Uniformly the whole of the Tamimi family was surprised that so many from the foreign press had arrived to follow-up on the iconic pictures. What’s more, that the protest warranted attention from the Israeli government.

“They made such a big deal about this soldier’s ‘humiliation,’ but they are killing Palestinian people,” Nour said, making a reference to Regev’s statement. To the teens of Nabi Saleh, the Israeli army is already viewed as trigger-happy. In 2013 when journalist and author Ben Ehrenreich wrote a feature on Nabi Saleh for the New York Times Magazine, Nariman estimated 100 from the village have been arrested, and nearly 500 injured during demonstrations. In recent years, two of the town’s members—also part of the Tamimi clan—were killed by Israeli soldiers. Mustafa Tamimi, 27, was struck in the head at close range with a tear gas canister in 2011 and Rushdi Tamimi, 31, was killed with live fire the following year.

For young people in Nabi Salah, Mustafa and Rushdie’s death have had a lasting imprint and the hardships have made them grow up faster. “After six years we started to know how to deal,” said Nour, indicating the length of time Nabi Saleh’s resident have conducted weekly protests, which began in 2009 after settlers’ closed off access to the village’s natural spring.

“Three and a half years ago my friend died from Israeli soldiers, so I became stronger. So I said to myself ‘why don’t I be a journalist’ that sends the message of all children, to all people in the world,” Janna Jihad, 9, said, a cousin and close friend of Ahed. “Mustafa,” Jihad continued, “he was a friend to all of the children in Nabi Saleh.”

Jihad, a spunky and confident girl who was raised between Nabi Saleh and West Palm Beach, Florida then pronounced, “I’m the smallest journalist in the world!” She has a Facebook page with close to 20,000 followers who read her updates and view her pictures of Nabi Saleh’s protests. Her timeline is filled with images of her relatives and classmates running from tear gas typically fired at protesters during the weekly marches. When she grows up, Jihad said she wants to report for CNN or Fox, to have a platform to reach people about the ways children suffer from occupation. Mustafa’s killing, Nariman’s shooting, Salam’s shooting, the shooting of another relative three weeks before who was struck with five bullets in the stomach, had left Jihad with the impression that her village is in chaos “everyday, everyday, everyday. So it’s not a life.”
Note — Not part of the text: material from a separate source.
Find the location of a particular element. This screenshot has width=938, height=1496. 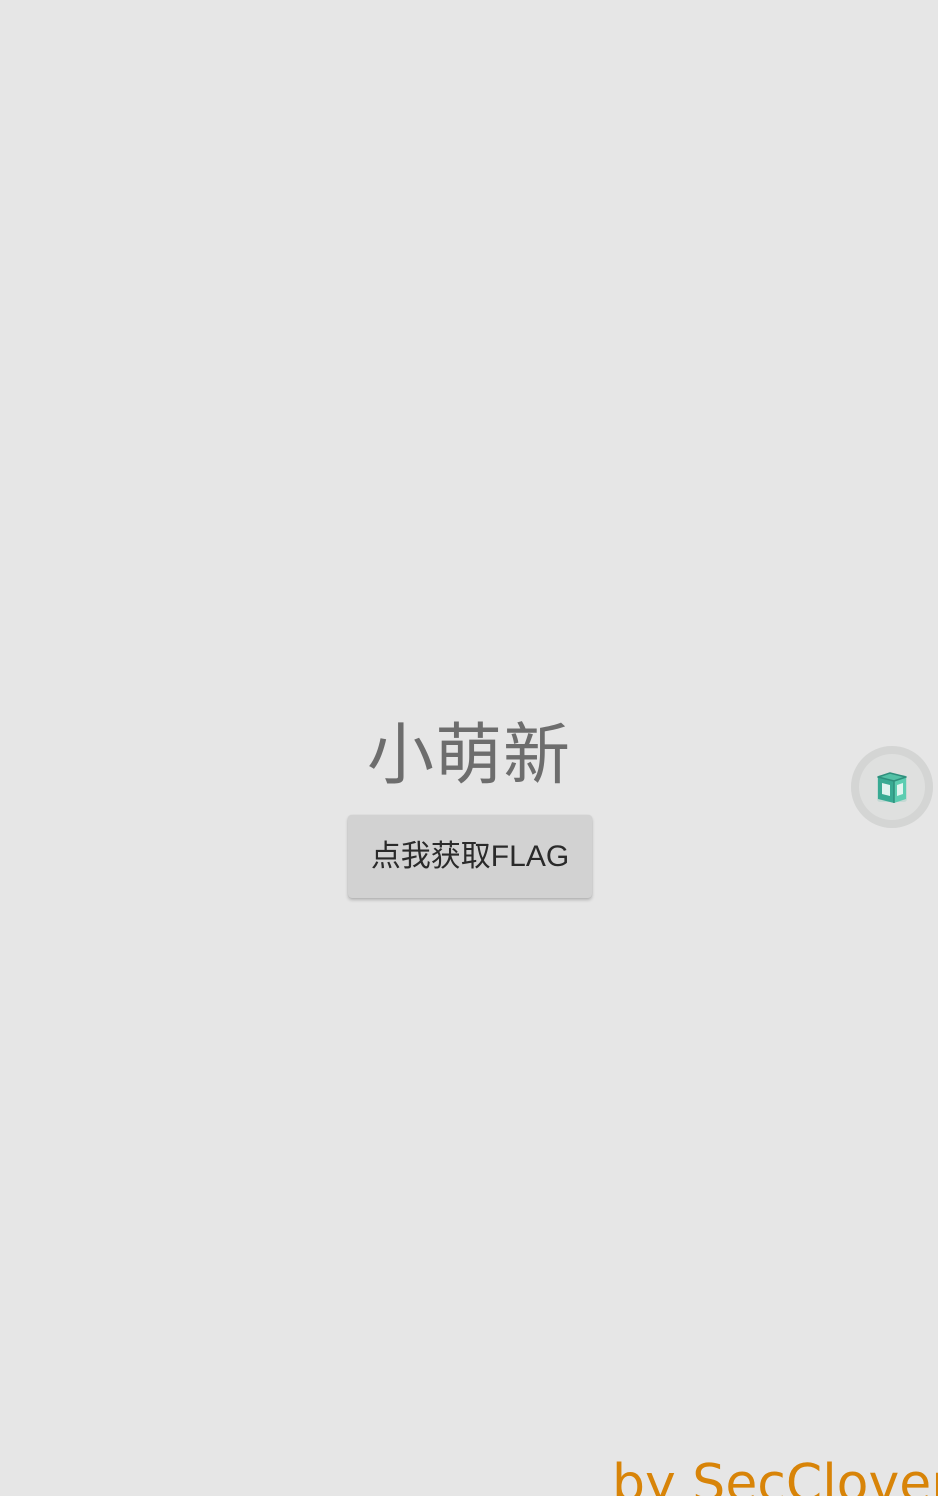

get-flag-button: 点我获取FLAG is located at coordinates (470, 856).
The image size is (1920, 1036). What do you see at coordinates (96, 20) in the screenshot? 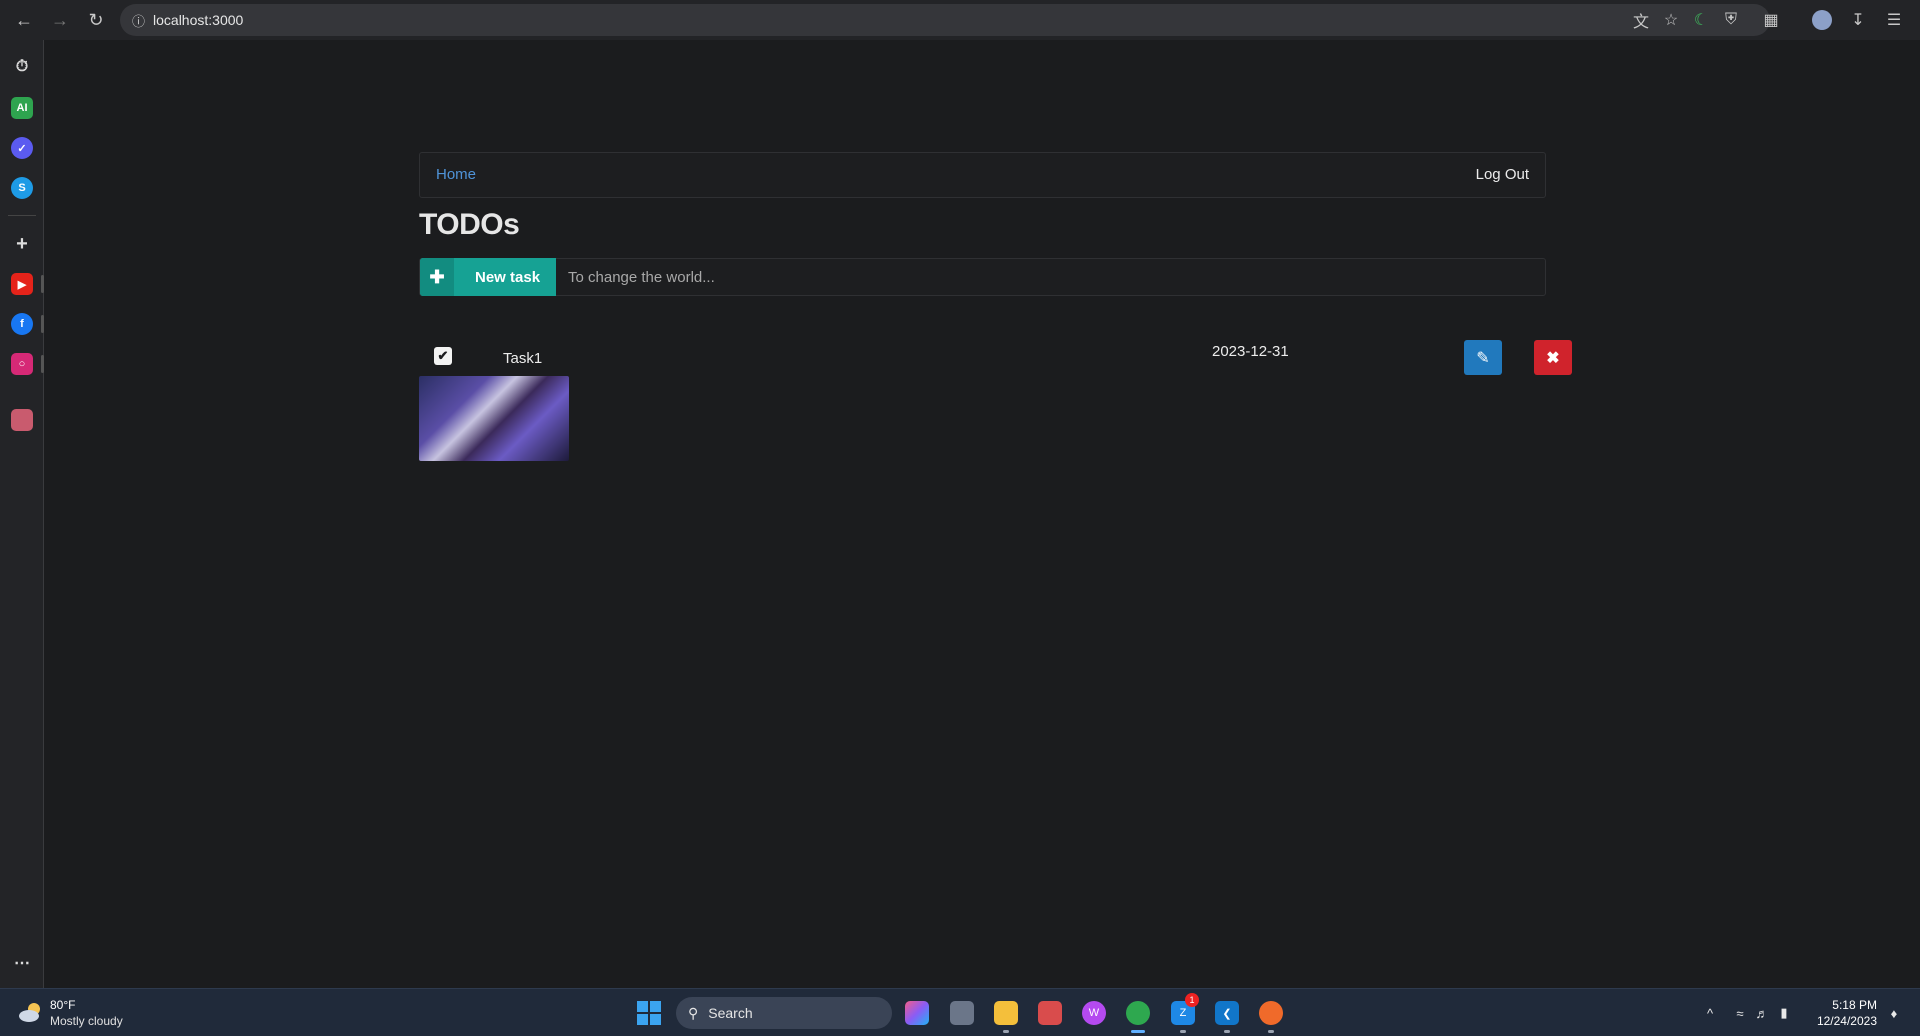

As we spoke Ahed re-joined the group of children that had gathered on a hillside overlooking the settlement of Halamish, built on Nabi Saleh’s land. The settlement was established by hardliners from Gush Emunim in the 1970s and since has flourished into a pristine suburb equipped with swimming pools, sidewalks and armed guards at the front gates. In Nabi Saleh, most of the roads are unpaved. The disparity in wealth is blisteringly apparent.

Back when Bassem, Ahed’s father, was young, he used to play on the slopes that is now covered in cookie cutter Halamish homes. The low valley was clothed in wheat fields and patch vegetable gardens.

“There’s a relationship between us and this land,” he said, between conversations with neighbors about a future one-state or two-state in Israel and the occupied Palestinian territory and how to broaden the non-violent struggle of weekly demonstrations. Bassem supports one-state, what he sees as a logical endpoint to the occupation that began when he was an infant. His hope is that demonstrations like Nabi Saleh will spread like wildfire and usher in the conditions, and urgency, to end an occupation that commentators are saying has shifted from temporary to permanent. Until then he will keep on protesting every Friday—come what may.